## [EXCERPTED RECORDS]
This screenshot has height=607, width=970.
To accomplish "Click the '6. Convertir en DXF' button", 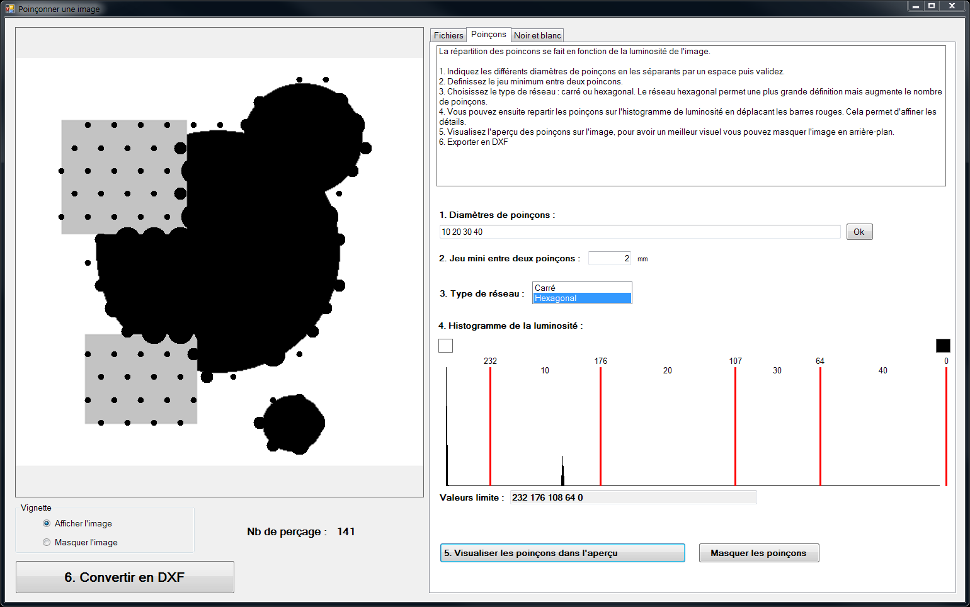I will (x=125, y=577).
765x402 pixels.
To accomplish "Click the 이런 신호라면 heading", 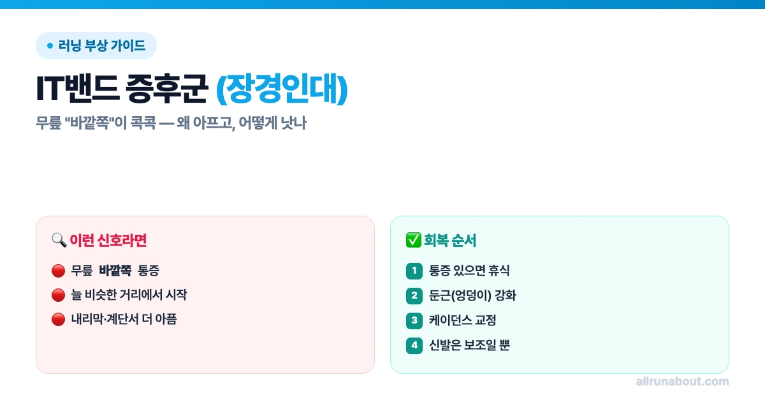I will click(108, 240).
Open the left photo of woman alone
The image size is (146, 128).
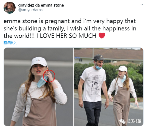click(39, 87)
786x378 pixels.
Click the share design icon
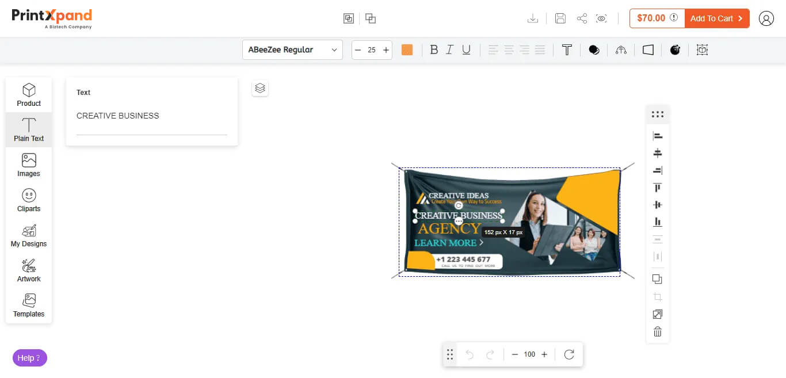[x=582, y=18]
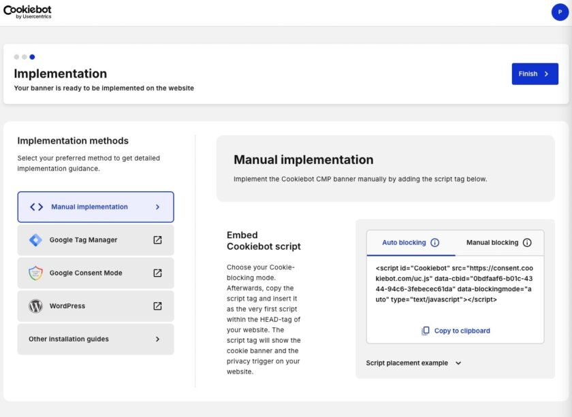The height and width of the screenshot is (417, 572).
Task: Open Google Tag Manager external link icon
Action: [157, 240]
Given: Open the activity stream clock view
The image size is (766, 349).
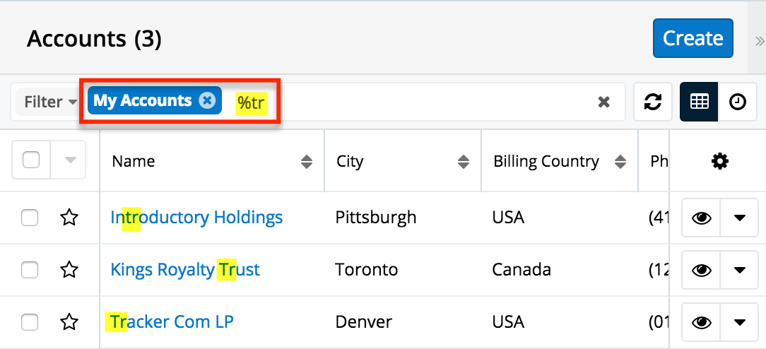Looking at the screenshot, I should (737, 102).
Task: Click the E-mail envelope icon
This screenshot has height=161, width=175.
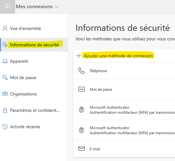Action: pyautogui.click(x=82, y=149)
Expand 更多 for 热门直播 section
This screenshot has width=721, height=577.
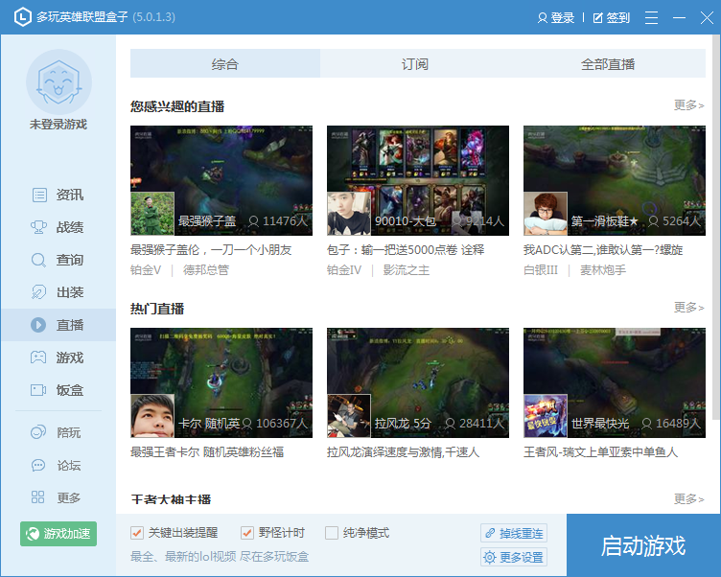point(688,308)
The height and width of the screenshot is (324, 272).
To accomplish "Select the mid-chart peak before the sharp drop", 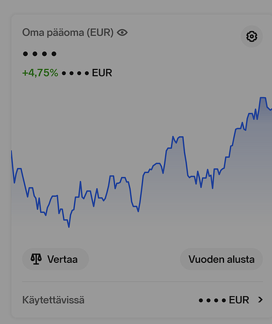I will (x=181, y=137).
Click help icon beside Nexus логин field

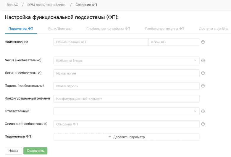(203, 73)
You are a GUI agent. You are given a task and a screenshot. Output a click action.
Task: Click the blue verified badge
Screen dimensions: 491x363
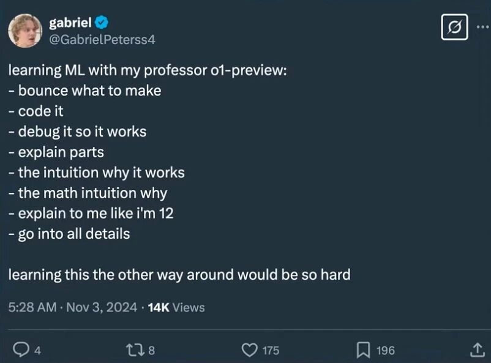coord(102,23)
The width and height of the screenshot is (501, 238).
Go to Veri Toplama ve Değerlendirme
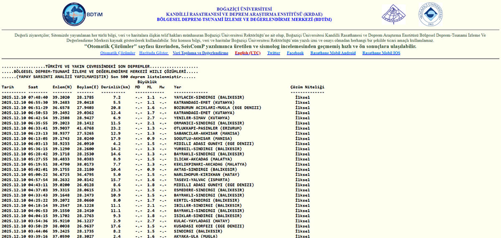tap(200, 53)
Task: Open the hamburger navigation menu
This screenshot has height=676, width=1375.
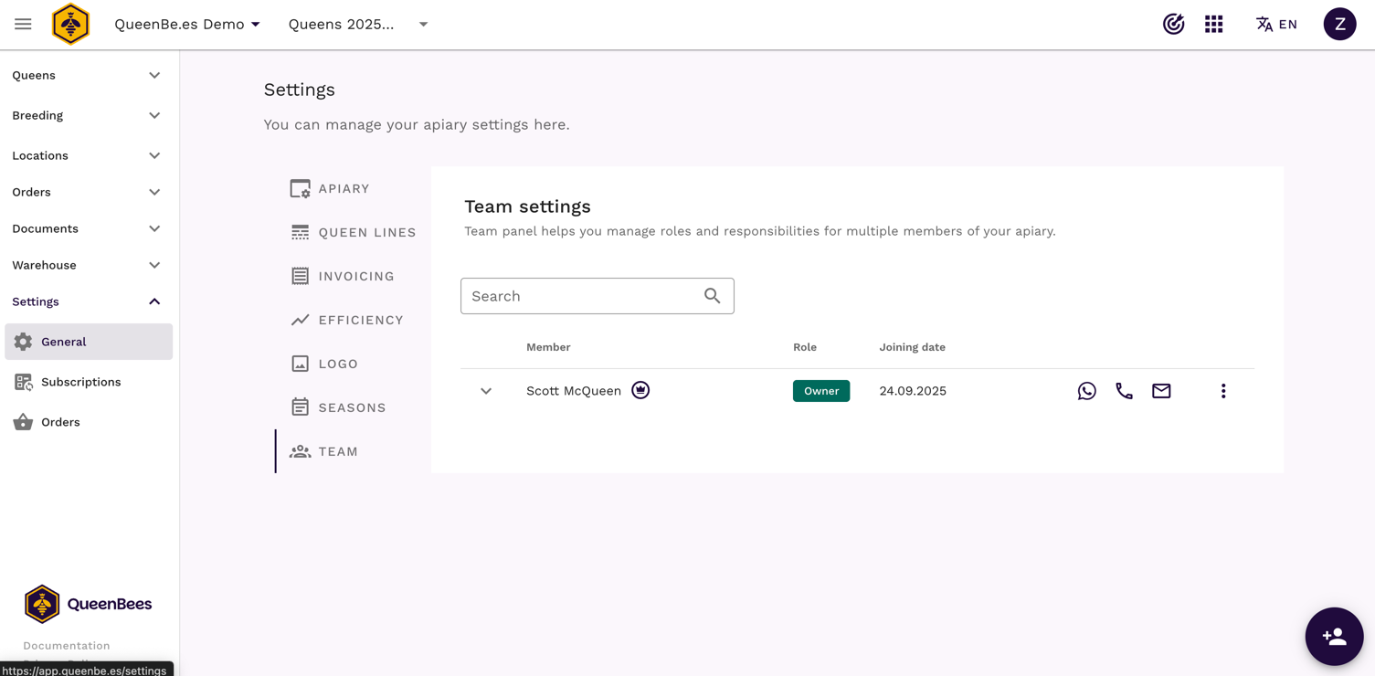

## [PROBLEM]
Exact copies of the lines from the one containing "Screen dimensions: 491x363" through the end of the records above are required, with no pictures among them.

## [RESPONSE]
Screen dimensions: 491x363
coord(102,23)
The width and height of the screenshot is (501, 238).
Go to Veri Toplama ve Değerlendirme
tap(200, 53)
Task: Open the hamburger navigation menu
This screenshot has height=676, width=1375.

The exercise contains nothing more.